[Collected data]
..............................
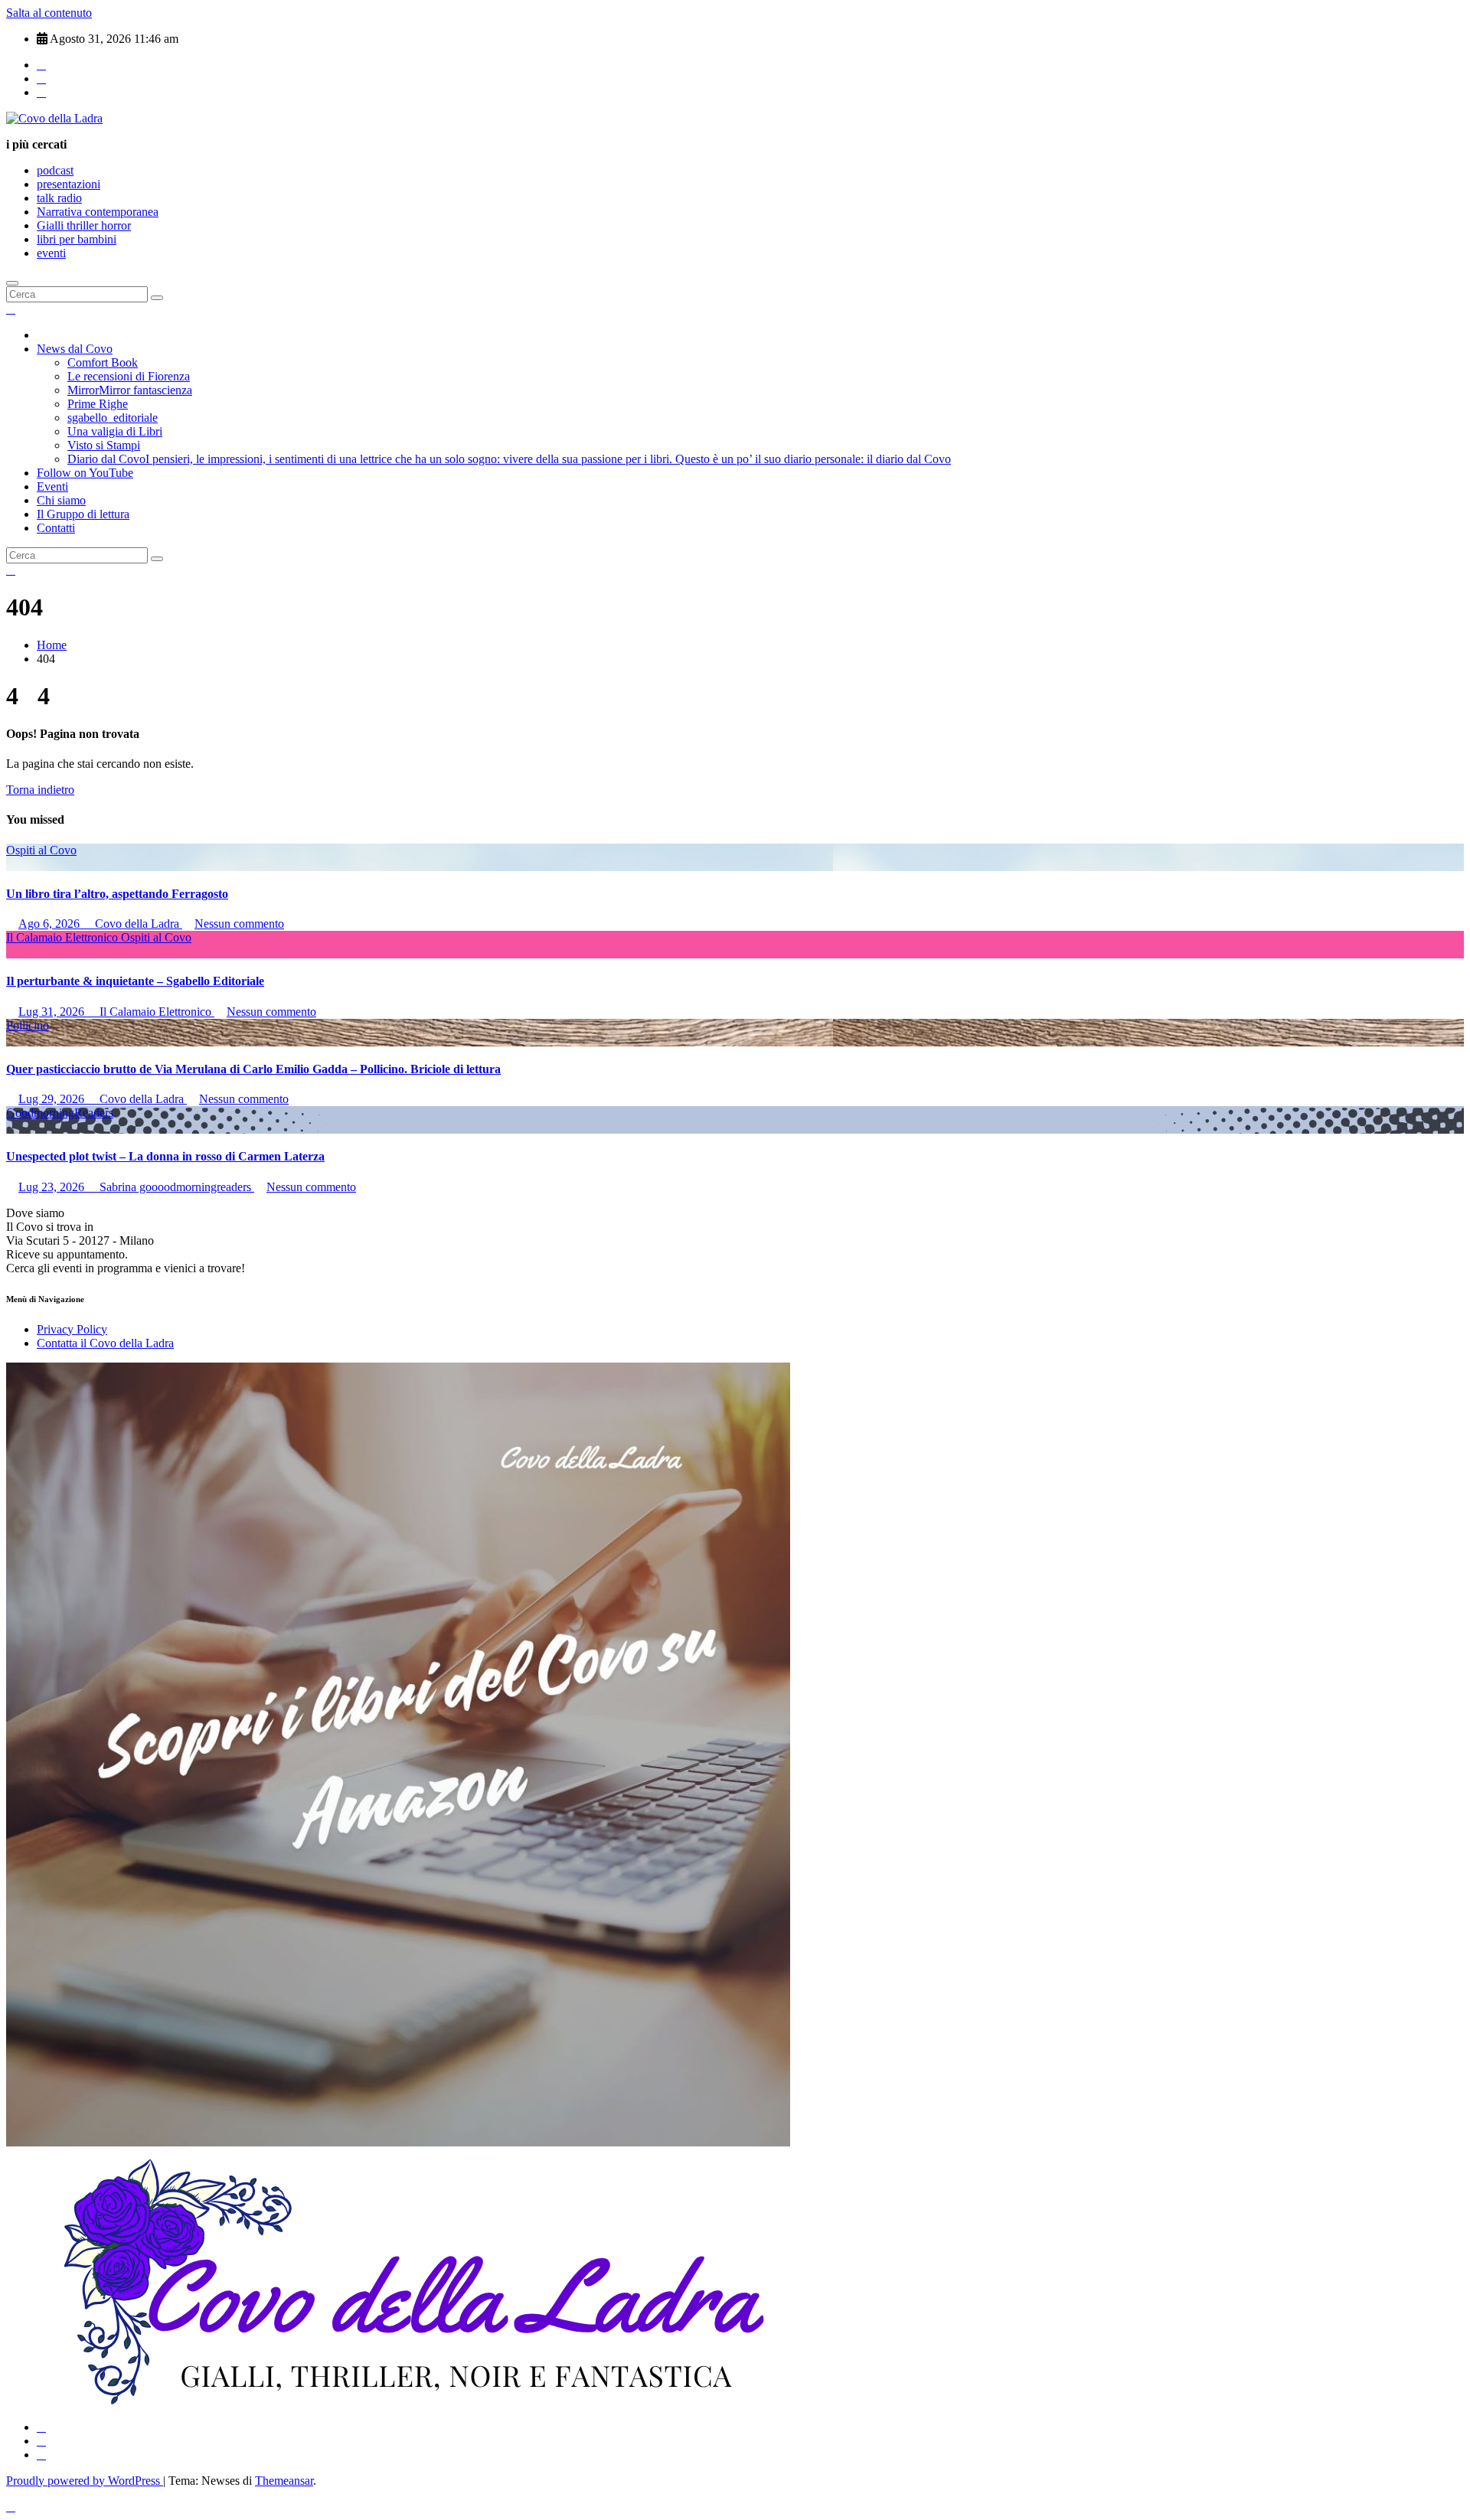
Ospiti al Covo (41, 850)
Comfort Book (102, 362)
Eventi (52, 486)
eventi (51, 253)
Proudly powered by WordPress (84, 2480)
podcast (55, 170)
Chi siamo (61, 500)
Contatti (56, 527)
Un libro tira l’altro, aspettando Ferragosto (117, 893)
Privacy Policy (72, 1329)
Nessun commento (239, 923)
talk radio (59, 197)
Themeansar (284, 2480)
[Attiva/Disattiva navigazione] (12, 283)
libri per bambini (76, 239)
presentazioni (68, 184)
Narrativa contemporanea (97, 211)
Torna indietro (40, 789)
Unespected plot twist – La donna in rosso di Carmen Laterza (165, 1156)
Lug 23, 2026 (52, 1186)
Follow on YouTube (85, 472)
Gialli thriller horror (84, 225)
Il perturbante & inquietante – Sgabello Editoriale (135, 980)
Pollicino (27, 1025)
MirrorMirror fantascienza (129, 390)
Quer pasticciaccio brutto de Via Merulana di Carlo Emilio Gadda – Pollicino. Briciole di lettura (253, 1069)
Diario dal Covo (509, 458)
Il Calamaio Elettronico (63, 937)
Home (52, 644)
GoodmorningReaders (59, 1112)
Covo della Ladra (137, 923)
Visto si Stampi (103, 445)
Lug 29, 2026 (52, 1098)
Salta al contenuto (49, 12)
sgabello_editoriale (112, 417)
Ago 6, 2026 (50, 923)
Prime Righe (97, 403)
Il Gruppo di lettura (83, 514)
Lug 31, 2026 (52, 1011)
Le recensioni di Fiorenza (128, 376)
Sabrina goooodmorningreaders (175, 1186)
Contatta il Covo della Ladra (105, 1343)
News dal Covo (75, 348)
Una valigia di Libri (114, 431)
..............................
▶ Task instructions:
Type out each line of the records above exactly, skipping any pictures.

▶ Exercise solution:
Ospiti al Covo (41, 850)
Comfort Book (102, 362)
Eventi (52, 486)
eventi (51, 253)
Proudly powered by WordPress (84, 2480)
podcast (55, 170)
Chi siamo (61, 500)
Contatti (56, 527)
Un libro tira l’altro, aspettando Ferragosto (117, 893)
Privacy Policy (72, 1329)
Nessun commento (239, 923)
talk radio (59, 197)
Themeansar (284, 2480)
[Attiva/Disattiva navigazione] (12, 283)
libri per bambini (76, 239)
presentazioni (68, 184)
Narrativa contemporanea (97, 211)
Torna indietro (40, 789)
Unespected plot twist – La donna in rosso di Carmen Laterza (165, 1156)
Lug 23, 2026 (52, 1186)
Follow on YouTube (85, 472)
Gialli thriller horror (84, 225)
Il perturbante & inquietante – Sgabello Editoriale (135, 980)
Pollicino (27, 1025)
MirrorMirror fantascienza (129, 390)
Quer pasticciaccio brutto de Via Merulana di Carlo Emilio Gadda – Pollicino. Briciole di lettura (253, 1069)
Diario dal Covo (509, 458)
Il Calamaio Elettronico (63, 937)
Home (52, 644)
GoodmorningReaders (59, 1112)
Covo della Ladra (137, 923)
Visto si Stampi (103, 445)
Lug 29, 2026 (52, 1098)
Salta al contenuto (49, 12)
sgabello_editoriale (112, 417)
Ago 6, 2026 (50, 923)
Prime Righe (97, 403)
Il Gruppo di lettura (83, 514)
Lug 31, 2026 (52, 1011)
Le recensioni di Fiorenza (128, 376)
Sabrina goooodmorningreaders (175, 1186)
Contatta il Covo della Ladra (105, 1343)
News dal Covo (75, 348)
Una valigia di Libri (114, 431)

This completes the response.